*INSTRUCTIONS TO FOLLOW*
Go through the data below. Pull out every line that has the word "agent".

*DATA SHOWN*
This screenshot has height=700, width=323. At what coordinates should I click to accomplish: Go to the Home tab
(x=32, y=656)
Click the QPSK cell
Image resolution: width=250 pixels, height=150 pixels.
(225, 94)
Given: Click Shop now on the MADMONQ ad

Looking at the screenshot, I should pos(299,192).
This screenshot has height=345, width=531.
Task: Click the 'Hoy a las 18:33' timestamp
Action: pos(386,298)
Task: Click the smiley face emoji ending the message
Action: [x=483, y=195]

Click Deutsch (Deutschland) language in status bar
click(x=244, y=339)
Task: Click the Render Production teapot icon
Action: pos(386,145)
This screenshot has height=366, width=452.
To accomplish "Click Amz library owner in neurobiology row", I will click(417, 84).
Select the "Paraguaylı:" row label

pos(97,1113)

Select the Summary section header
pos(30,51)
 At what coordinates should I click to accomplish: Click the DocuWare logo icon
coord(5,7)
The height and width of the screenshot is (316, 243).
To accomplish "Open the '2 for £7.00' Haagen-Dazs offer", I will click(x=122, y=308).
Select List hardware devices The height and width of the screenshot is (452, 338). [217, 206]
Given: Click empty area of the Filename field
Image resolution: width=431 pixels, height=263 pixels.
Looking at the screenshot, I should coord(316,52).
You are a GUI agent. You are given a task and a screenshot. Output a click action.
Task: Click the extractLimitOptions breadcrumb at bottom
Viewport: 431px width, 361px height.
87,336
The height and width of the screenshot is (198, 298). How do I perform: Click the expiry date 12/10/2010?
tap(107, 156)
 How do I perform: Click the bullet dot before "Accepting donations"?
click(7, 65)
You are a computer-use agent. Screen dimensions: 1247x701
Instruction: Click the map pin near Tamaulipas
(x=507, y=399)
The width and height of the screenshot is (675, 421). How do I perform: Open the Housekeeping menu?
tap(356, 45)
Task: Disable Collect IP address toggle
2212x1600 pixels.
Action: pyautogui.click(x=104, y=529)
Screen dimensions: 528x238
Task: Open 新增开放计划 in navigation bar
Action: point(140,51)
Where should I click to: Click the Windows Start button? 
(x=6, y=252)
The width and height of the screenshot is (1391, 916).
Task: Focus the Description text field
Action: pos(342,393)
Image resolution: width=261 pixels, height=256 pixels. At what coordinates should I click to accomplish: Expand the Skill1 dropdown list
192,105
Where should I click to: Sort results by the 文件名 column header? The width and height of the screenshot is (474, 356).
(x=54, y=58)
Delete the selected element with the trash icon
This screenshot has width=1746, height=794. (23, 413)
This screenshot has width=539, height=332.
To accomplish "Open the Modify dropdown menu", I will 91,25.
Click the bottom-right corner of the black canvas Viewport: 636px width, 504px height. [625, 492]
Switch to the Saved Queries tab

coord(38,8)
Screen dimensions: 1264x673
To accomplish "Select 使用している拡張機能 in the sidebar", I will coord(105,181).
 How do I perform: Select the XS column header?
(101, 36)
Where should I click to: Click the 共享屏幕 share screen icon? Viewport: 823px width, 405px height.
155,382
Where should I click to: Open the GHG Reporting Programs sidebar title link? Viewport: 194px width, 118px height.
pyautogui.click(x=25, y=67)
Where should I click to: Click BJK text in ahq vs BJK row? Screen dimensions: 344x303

*TASK ANSWER*
You are a GUI agent. You are given a task and a screenshot. Output a click action.
You are a computer-use agent. Screen dimensions: 1247x701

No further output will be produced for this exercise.